▶ **Task prompt**: All of the records should be given again verbatim.

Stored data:
*** Begin section ***

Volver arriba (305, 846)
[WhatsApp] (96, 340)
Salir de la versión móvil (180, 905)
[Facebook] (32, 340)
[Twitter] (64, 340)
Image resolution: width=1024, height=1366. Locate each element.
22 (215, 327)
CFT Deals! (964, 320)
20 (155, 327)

*** End section ***

▶ **Response to this exercise**:
Volver arriba (305, 846)
[WhatsApp] (96, 340)
Salir de la versión móvil (180, 905)
[Facebook] (32, 340)
[Twitter] (64, 340)
Image resolution: width=1024, height=1366. Locate each element.
22 (215, 327)
CFT Deals! (964, 320)
20 (155, 327)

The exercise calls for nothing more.